Ritratto giocoso, da prendere con il sorriso.
Sotto la protezione di una gloria guerriera, Louis si avvicina all' seduzione come una nobile ma intensa campagna di conquista. Non cerca giochi superficiali; vuole l'anima, il fuoco, la battaglia dei cuori. Di natura sensuale, il suo approccio è onesto, quasi fisico, perché la "battaglia" lo affascina tanto quanto la vittoria. È attratto dalla forza tranquilla e dall'intelligenza che gli si oppongono, questo specchio che può competere con il suo stesso splendore. Tuttavia, la sua pazienza ha dei limiti: la noia è il suo peggior nemico, più spaventosa della sconfitta. Una routine noiosa o una disattenzione calcolata lo stancano rapidamente e spengono la fiamma con un taglio brusco. Ha bisogno di passione, di questa scintilla che fa vibrare il suo orgoglio. Nell'unione è protettivo, fedele alla sua storia di combattente leale, ma richiede una partnera che non tema né l'intensità del suo sguardo né la profondità dei suoi impegni. Ama con la grandezza del suo nome, senza compromessi.

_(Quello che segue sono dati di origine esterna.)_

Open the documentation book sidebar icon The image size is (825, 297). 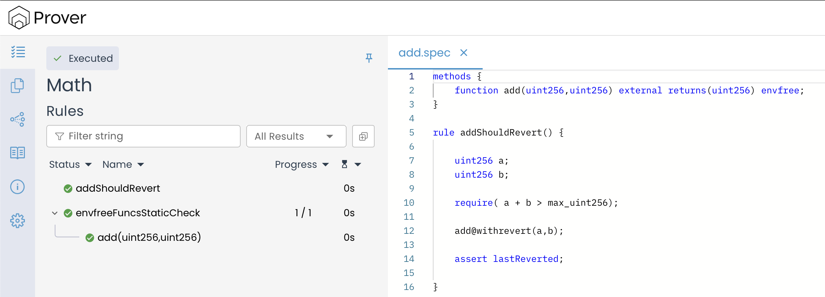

Louis deriva dal germanico Hlodwig ("gloria" + "battaglia"), latinizzato in Ludovicus. È la forma moderna del nome Chlodwig, il primo re dei Franchi.
Significa "famoso in battaglia" o "guerriero glorioso", dalla radice francone hlod (gloria) e wig (battaglia).
Il 25 agosto, giorno di san Luigi, in onore del re francese Luigi IX, canonizzato nel 1297.
Sì, molto. Dopo una lunga fase di riservatezza, dagli anni 2010 è tra i nomi maschili più comuni in Francia.
Sì: Louise, oggi altrettanto popolare, nonché Louisa o Ludivine nella stessa famiglia.
Profilo ludico, a scopo di intrattenimento.